In a world of Big Data analytics, debate continues to heat up around the potential of “alternative data” to benefit both businesses and consumers. This hot-button issue has caught the attention of leaders on Capitol Hill. Two congressmen in particular are actively pursuing new legislation that would expand the payment data found in credit reports.
Congressmen Keith Ellison (D-MN) and Mike Fitzpatrick (R-PA) have re-introduced the Credit Access and Inclusion Act. It adds a provision to the Fair Credit Reporting Act (FCRA) intended to encourage utility and telecommunications companies to report their customers’ payment information (both late and on-time payments) to the credit bureaus. According to the bill sponsors, this will remove regulatory uncertainty (e.g., privacy restrictions imposed by state regulatory commissions) that has prevented many businesses from voluntary reporting this payment data.
So what’s the big fuss? The sponsors believe this data will make credit available for millions of consumers who had previously been unable to gain access to credit markets as a result of having insufficient payment activity on their credit reports. The bill sponsors cite extensive research by non-profit think tank Policy Economic Research Council (PERC) that suggests the bill will help raise the credit scores of tens of millions of consumers, including low and moderate income (LMI) individuals. According to PERC, adding one utility account to the credit file would enable the generation of a credit score for 74% of consumers who previously did not have enough credit history to generate one.
PERC asserts that the bill will help consumers across the demographic spectrum. For example, if complete utility and telecommunications payment history was reported to the credit bureaus, PERC found that 15% of 18-25 year-old consumers would go from no credit score to being eligible for a prime rate. The same would occur for 11% of adults over 66 years of age, 15% of Latinos, 10% of African Americans and 7% of renters.
In a Congress that has seen few bills gain the bipartisan support needed for passage, both Congressmen Ellison and Fitzpatrick believe that their legislation will appeal to both parties. In fact, a group of House Democrats and Republicans have already co-sponsored the bill.
However, there are several hurdles still to be cleared. Will the crowded House legislative agenda enable the bill to come up for a vote? If the bill passes in the House, who will champion it in the Senate? And while the bill has a diverse group of supporters, a few consumer groups have raised concerns. They worry that reporting utility payment data may have a negative impact on LMI consumers who might, for example, make late payments during high-cost months or at times of illness or financial hardship.
The bill sponsors are confident that any perceived challenges can be worked out, and that ultimately this legislation will be a “win-win” for everyone, including LMI consumers.

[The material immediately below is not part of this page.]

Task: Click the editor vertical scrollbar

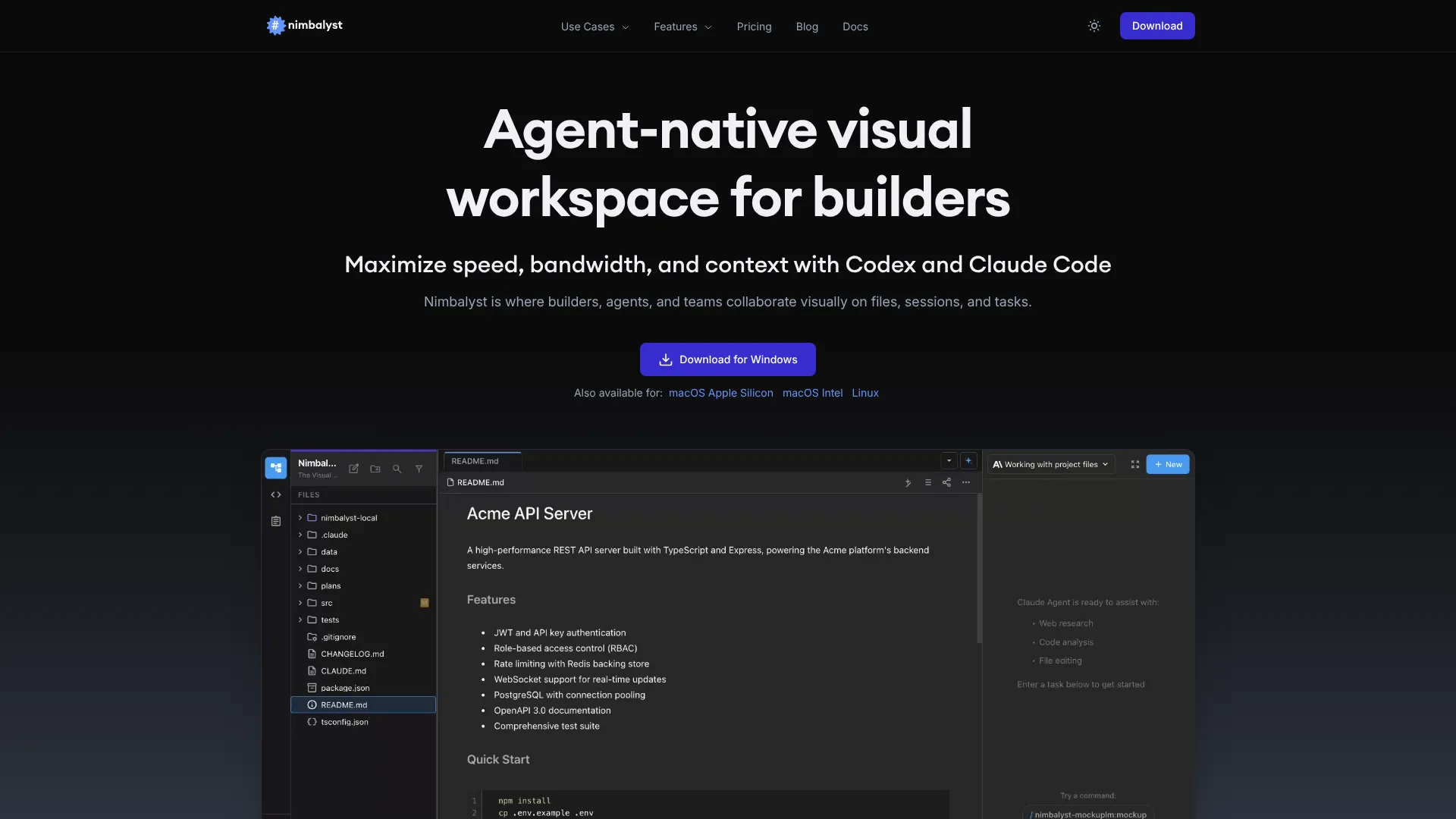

We at FICO always have a keen interest in examining new forms of consumer payment data to determine whether it can provide added predictive value to the FICO® Score and help expand the overall scorable universe. Will a change in the FCRA spark more full-file reporting by utility and telecom companies? Some congressional and industry leaders think so, and as a result, we will follow activities on Capitol Hill closely, and provide an update if there are significant developments with this legislation.